§ **Stated goal**: Copy out the records below, changing every "Instruction" to "Goal" and leaving everything else unchanged.

§ **Record extracts**:
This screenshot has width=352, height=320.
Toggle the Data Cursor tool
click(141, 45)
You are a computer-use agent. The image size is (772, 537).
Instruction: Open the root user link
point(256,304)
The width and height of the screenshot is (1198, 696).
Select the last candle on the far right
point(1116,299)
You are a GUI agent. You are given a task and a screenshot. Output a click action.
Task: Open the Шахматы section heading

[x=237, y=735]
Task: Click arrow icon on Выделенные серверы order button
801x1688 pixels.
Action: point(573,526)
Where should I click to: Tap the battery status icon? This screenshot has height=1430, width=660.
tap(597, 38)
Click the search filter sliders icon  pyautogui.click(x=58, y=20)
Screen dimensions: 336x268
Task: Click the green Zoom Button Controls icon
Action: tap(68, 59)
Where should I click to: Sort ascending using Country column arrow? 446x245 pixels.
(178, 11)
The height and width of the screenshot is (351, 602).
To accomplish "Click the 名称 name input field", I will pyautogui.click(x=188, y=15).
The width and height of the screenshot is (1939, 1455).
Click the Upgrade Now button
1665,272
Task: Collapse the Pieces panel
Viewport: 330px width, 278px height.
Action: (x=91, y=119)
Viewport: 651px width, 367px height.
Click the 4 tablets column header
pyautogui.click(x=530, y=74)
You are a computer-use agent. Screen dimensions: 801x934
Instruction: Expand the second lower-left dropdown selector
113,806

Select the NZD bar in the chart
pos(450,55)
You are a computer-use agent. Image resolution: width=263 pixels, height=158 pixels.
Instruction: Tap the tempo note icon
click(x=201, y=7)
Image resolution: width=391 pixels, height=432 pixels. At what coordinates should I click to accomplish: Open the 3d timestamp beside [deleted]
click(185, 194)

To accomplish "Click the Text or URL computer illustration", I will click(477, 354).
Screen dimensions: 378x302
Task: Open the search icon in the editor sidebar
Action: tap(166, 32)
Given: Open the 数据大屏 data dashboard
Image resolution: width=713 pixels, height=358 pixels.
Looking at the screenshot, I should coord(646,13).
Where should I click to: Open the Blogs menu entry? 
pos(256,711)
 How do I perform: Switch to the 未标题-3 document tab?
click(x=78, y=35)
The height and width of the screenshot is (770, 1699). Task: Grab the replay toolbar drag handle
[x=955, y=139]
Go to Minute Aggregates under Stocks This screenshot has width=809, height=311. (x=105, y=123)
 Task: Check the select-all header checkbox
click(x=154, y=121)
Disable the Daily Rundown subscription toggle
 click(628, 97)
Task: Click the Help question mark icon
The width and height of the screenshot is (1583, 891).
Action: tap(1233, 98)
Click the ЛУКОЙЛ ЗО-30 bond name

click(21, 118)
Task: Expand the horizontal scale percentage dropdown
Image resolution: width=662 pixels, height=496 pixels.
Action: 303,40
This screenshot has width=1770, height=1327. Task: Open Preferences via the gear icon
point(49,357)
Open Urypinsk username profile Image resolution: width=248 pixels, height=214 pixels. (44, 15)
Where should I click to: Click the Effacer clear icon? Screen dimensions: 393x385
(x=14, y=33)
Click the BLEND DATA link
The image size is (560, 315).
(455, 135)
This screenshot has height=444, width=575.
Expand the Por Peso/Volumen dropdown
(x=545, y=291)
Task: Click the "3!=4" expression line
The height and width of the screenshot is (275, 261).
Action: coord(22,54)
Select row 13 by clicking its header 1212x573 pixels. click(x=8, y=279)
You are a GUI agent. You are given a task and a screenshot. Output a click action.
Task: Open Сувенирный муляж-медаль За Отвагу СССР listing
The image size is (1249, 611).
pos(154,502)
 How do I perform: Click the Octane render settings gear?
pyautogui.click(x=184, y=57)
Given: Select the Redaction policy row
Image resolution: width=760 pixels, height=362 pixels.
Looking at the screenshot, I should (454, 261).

§ **Written reply**:
This screenshot has width=352, height=320.
Toggle the Data Cursor tool
click(141, 45)
You are a computer-use agent. The image size is (772, 537).
Goal: Open the root user link
point(256,304)
The width and height of the screenshot is (1198, 696).
Select the last candle on the far right
point(1116,299)
You are a GUI agent. You are given a task and a screenshot. Output a click action.
Task: Open the Шахматы section heading

[x=237, y=735]
Task: Click arrow icon on Выделенные серверы order button
801x1688 pixels.
Action: point(573,526)
Where should I click to: Tap the battery status icon? This screenshot has height=1430, width=660.
tap(597, 38)
Click the search filter sliders icon  pyautogui.click(x=58, y=20)
Screen dimensions: 336x268
Task: Click the green Zoom Button Controls icon
Action: tap(68, 59)
Where should I click to: Sort ascending using Country column arrow? 446x245 pixels.
(178, 11)
The height and width of the screenshot is (351, 602).
To accomplish "Click the 名称 name input field", I will pyautogui.click(x=188, y=15).
The width and height of the screenshot is (1939, 1455).
Click the Upgrade Now button
1665,272
Task: Collapse the Pieces panel
Viewport: 330px width, 278px height.
Action: (x=91, y=119)
Viewport: 651px width, 367px height.
Click the 4 tablets column header
pyautogui.click(x=530, y=74)
You are a computer-use agent. Screen dimensions: 801x934
Goal: Expand the second lower-left dropdown selector
113,806

Select the NZD bar in the chart
pos(450,55)
You are a computer-use agent. Image resolution: width=263 pixels, height=158 pixels.
Goal: Tap the tempo note icon
click(x=201, y=7)
Image resolution: width=391 pixels, height=432 pixels. At what coordinates should I click to accomplish: Open the 3d timestamp beside [deleted]
click(185, 194)

To accomplish "Click the Text or URL computer illustration", I will click(477, 354).
Screen dimensions: 378x302
Task: Open the search icon in the editor sidebar
Action: tap(166, 32)
Given: Open the 数据大屏 data dashboard
Image resolution: width=713 pixels, height=358 pixels.
Looking at the screenshot, I should coord(646,13).
Where should I click to: Open the Blogs menu entry? 
pos(256,711)
 How do I perform: Switch to the 未标题-3 document tab?
click(x=78, y=35)
The height and width of the screenshot is (770, 1699). Task: Grab the replay toolbar drag handle
[x=955, y=139]
Go to Minute Aggregates under Stocks This screenshot has width=809, height=311. (x=105, y=123)
 Task: Check the select-all header checkbox
click(x=154, y=121)
Disable the Daily Rundown subscription toggle
 click(628, 97)
Task: Click the Help question mark icon
The width and height of the screenshot is (1583, 891).
Action: tap(1233, 98)
Click the ЛУКОЙЛ ЗО-30 bond name

click(21, 118)
Task: Expand the horizontal scale percentage dropdown
Image resolution: width=662 pixels, height=496 pixels.
Action: 303,40
This screenshot has width=1770, height=1327. Task: Open Preferences via the gear icon
point(49,357)
Open Urypinsk username profile Image resolution: width=248 pixels, height=214 pixels. (44, 15)
Where should I click to: Click the Effacer clear icon? Screen dimensions: 393x385
(x=14, y=33)
Click the BLEND DATA link
The image size is (560, 315).
(455, 135)
This screenshot has height=444, width=575.
Expand the Por Peso/Volumen dropdown
(x=545, y=291)
Task: Click the "3!=4" expression line
The height and width of the screenshot is (275, 261).
Action: coord(22,54)
Select row 13 by clicking its header 1212x573 pixels. click(x=8, y=279)
You are a GUI agent. You are given a task and a screenshot. Output a click action.
Task: Open Сувенирный муляж-медаль За Отвагу СССР listing
The image size is (1249, 611).
pos(154,502)
 How do I perform: Click the Octane render settings gear?
pyautogui.click(x=184, y=57)
Given: Select the Redaction policy row
Image resolution: width=760 pixels, height=362 pixels.
Looking at the screenshot, I should (454, 261).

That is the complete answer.